Endgame. It’s a term often associated with chess, but more generally it refers to the final stages of some ongoing process. When I think of endgame, I’m asking myself, after all is said and done, how are things likely to turn out.
While I will leave the chess end game to the Bobby Fischer’s and Garry Kasparov’s of the world, I’ve been thinking about end game in two disparate domains. The first is Ukraine, and I will leave that for another post. The second is COVID, about which I will take this space to rant.
I recall a trip to Hawaii in Feb of 2020. There was talk on the news of some new virus in China, but nobody knew how quickly or how widely it would spread. I saw whole groups of Asian flight attendants walking through my hotel wearing surgical masks, and I recall thinking that they were being ridiculously over-cautious.
Fast forward to Fauci and Trump, to Omicron and Delta, to Pfizer and Moderna. I was in the supermarket the other day and saw whole groups of shoppers not wearing surgical masks, and I recall thinking that they were being ridiculously under-cautious.
So now I read that we’ve got the XBB variant, which is supposed to be more transmissible than the last variant, which was more transmissible than the previous one, which was more transmissible… (I think you get it).
The Spanish flu of a century ago played itself out. Polio and smallpox and diphtheria all had their endgame. But the recent outbreak in China threatens to encourage more variants than we can shake a stick at, each one likely more transmissible than the last, but hopefully not more serious or more deadly.
Yes, I know that viruses mutate—it’s what they do. But how much different is this virus than anything else we’ve ever dealt with? Is COVID different in this way compared to the SARS virus that we encountered in 2003? Is there not an approach to immunity that involves a way of protecting the human system that is itself immune to endless variations of the virus?

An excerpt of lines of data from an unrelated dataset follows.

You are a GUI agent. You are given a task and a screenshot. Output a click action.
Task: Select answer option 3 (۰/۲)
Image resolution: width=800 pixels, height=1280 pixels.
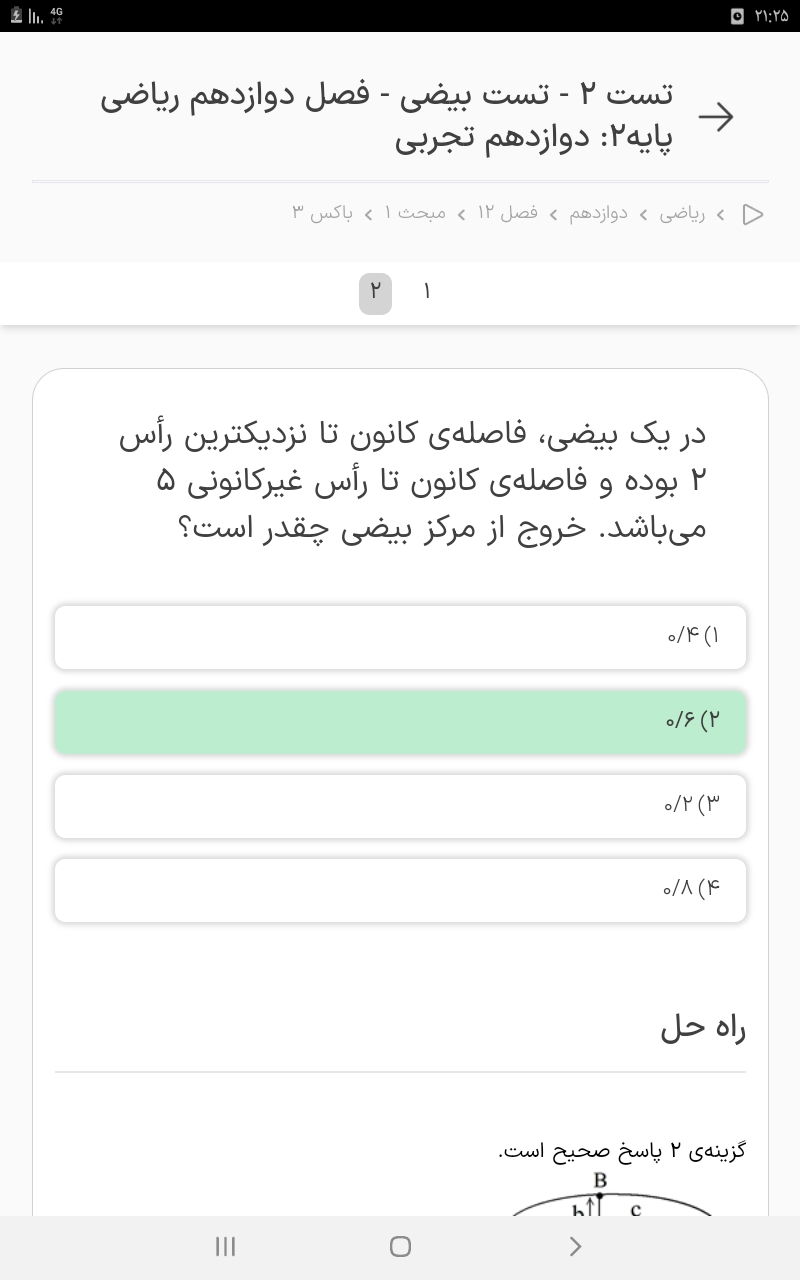pyautogui.click(x=400, y=805)
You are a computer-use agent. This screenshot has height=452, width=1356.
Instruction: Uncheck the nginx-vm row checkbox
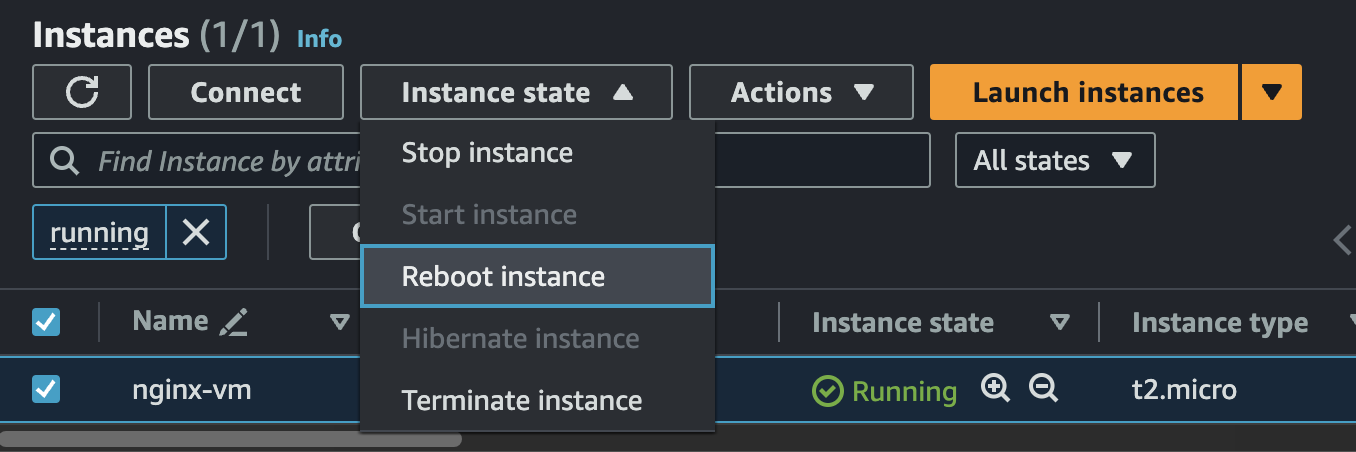pos(46,389)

Or maybe we can just drink Lysol and irradiate our inner workings?
I’m not a biological scientist nor do I get my COVID information from primary sources, but I follow the latest developments in the press pretty closely. Each time I await word on a means of making COVID disappear or at least reducing its threat to the level of the “common” flu (which is itself a virus that doesn’t seem to mutate weekly). Nonetheless, I’ve yet to hear a respected source say with any degree of certainty how this will end or when.
I am very cautious. And I am pretty patient. But I’m not getting any younger and I’d like to hope that my lifeline will be considerably longer than that of COVID. Am I not reading the right sources? Am I missing something important that is known or has been said?
My optimistic side constantly reminds me that throughout the world in university, hospital, and corporate labs, teams of well-funded scientists are imagining and testing creative and novel approaches to prevention and treatment. These things take time, I say. Just wait a bit longer. And then the cynic in me barges in with a simple question: Breakthrough, anyone?
I’ve traded rooks and bishops and queens with the virus, but to little advantage. And I still don’t get it: What is the endgame here?